Other key takeaways include:
- Issuers should use ANBs as a shield, not as a sword. Since advance notice bylaws are interpreted using contractual interpretation principles applied to commercial contracts, a court’s analysis will be heavily influenced by whether the bylaw’s terms under scrutiny are clear and unambiguous, and accord with one or more legitimate purposes behind ANBs. A court (and, indeed, proxy advisory firms and institutional investors) will have some concerns if the bylaw is being used as “a sword in the hands of management to exclude nominations given on ample notice or to buy time to develop a strategy for defeating a dissident shareholder group.” As such, even unambiguous terms of ANBs may still, in certain situations, be subject to a successful challenge. Also, if a term is ambiguous, “doubt is resolved in favor of the stockholders’ electoral rights.”
- Unambiguous ANBs may still be subject to challenge. In Canada, prior guidance by the Toronto Stock Exchange and Institutional Shareholder Services, Inc. (ISS) and Glass Lewis & Co., make clear that certain features of ANBs will be closely scrutinized. For example, in Canada, a dissident could seek to challenge the validity of a bylaw allowing an issuer to demand extensive information not typically required of nominating shareholders or their nominees in a dissident proxy circular, including the completion of questionnaires and representation letters or the provision of other information not typically required in respect of management’s nominees.
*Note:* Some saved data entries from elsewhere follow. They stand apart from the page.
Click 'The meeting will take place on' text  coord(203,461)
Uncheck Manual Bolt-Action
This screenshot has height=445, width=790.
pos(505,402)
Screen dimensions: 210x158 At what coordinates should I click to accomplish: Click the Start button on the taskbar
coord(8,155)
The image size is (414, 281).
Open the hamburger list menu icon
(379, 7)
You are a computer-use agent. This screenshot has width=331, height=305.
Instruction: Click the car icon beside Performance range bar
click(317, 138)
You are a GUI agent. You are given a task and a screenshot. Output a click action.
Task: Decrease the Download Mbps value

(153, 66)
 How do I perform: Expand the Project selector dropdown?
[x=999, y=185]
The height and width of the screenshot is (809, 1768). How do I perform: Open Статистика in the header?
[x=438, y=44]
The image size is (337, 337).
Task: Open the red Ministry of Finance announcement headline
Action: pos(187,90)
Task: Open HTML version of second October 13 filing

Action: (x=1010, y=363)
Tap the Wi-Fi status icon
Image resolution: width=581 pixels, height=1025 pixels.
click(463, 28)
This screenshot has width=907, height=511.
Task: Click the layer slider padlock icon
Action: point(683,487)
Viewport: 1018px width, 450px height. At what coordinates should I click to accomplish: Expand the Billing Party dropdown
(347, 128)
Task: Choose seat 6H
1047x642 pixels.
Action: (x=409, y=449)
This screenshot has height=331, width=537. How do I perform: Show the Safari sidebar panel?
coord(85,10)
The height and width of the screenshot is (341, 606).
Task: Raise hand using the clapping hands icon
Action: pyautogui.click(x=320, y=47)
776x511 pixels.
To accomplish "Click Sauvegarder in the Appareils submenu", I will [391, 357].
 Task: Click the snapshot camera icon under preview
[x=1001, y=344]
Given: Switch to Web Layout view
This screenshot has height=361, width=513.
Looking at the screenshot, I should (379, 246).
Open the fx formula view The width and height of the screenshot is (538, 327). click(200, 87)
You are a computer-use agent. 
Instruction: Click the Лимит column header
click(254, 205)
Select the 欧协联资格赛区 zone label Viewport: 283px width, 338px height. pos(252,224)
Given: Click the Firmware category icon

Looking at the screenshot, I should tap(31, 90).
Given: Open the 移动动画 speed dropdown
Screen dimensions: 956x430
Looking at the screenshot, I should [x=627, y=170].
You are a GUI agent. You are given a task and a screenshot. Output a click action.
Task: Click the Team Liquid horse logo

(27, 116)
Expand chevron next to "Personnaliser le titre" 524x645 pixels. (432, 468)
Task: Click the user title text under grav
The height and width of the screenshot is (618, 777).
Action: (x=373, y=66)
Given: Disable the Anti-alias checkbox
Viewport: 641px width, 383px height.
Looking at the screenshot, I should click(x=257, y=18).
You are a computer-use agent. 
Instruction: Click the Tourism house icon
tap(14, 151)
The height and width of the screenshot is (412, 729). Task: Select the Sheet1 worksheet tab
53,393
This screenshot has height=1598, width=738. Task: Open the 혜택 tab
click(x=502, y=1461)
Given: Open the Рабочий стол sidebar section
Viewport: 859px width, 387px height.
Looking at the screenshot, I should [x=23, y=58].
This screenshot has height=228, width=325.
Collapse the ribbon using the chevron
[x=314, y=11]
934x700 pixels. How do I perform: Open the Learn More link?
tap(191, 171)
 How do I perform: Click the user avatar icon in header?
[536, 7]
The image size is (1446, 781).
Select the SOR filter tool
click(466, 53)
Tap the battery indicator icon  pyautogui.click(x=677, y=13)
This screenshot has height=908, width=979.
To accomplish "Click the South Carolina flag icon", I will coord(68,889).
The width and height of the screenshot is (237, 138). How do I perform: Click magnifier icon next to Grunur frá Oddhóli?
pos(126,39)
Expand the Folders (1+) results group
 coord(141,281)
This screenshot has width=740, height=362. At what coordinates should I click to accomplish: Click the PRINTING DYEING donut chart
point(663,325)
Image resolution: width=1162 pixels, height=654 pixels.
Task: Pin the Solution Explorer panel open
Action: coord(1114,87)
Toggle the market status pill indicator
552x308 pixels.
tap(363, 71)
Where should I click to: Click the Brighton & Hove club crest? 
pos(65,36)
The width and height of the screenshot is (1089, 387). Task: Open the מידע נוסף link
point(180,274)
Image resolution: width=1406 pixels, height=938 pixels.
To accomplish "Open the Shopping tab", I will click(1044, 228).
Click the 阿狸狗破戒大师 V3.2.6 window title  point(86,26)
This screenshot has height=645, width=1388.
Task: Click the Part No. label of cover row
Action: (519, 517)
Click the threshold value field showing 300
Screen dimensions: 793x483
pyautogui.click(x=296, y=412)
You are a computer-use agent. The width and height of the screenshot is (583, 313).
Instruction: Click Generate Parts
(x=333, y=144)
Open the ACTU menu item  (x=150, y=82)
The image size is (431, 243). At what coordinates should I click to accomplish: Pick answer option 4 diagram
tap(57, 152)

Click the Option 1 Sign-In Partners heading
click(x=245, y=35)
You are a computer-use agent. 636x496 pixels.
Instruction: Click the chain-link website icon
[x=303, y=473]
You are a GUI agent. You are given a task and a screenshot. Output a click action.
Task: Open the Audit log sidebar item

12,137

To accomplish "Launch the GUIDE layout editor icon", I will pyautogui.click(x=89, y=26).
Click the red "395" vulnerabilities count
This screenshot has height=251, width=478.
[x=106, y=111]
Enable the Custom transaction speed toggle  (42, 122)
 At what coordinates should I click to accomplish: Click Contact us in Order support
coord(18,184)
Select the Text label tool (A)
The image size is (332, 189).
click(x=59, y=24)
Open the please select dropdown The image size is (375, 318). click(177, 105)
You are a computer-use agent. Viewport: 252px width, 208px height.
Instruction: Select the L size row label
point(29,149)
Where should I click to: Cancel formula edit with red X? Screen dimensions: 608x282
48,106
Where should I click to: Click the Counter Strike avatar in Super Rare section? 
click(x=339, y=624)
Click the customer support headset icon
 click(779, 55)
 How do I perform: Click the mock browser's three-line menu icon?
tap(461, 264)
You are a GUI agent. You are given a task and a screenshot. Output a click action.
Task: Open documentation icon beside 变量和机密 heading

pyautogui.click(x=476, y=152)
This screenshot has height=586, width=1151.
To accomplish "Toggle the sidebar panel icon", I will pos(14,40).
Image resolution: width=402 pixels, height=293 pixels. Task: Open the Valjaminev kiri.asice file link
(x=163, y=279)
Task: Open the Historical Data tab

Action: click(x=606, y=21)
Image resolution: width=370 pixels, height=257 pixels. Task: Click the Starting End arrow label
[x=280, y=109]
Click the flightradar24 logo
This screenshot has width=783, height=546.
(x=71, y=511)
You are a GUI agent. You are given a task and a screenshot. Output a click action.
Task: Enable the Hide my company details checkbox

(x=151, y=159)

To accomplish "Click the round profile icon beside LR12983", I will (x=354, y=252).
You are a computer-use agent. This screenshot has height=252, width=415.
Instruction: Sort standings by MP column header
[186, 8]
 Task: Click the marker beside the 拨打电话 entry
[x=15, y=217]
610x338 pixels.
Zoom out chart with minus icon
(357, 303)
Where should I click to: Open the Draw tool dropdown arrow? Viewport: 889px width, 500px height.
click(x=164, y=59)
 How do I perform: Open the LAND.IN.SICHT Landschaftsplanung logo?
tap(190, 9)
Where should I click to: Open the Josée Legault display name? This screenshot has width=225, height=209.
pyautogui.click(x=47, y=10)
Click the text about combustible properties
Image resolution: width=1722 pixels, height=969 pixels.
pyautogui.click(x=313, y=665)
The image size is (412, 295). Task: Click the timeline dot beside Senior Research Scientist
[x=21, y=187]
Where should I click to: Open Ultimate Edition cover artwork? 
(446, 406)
- Nominating shareholders should review ANB requirements carefully. The Strategic Investment decision serves as an important reminder to investors seeking to make director nominations that compliance with an ANB’s terms is critical to ensure a notice is both timely and in proper form. Lack of attention to detail may prove fatal to an investor.
- As always, facts and surrounding context matters. Some of the surrounding facts in the Strategic Investment case may have caused the Court to be less sympathetic to the shareholder’s claims. There, Lee was facing an unsolicited bid by SIO, which had been launched on the heels of some potential 13D reporting irregularities by SIO and its affiliates in respect of the Lee shares it held. It also was clear on the facts that Lee’s ANB had been in place long before SIO had surfaced and had not been adopted in anticipation of any imminent threat by SIO or others. However, SIO only sought to have the Lee shares transferred into its name, and submit the director nomination, mere days before the nomination deadline. The Court stated: “This leads to an overarching point: [SIO’s] own delay is what ultimately prevented it from satisfying the Bylaws’ record holder (and, by extension, form) requirements.”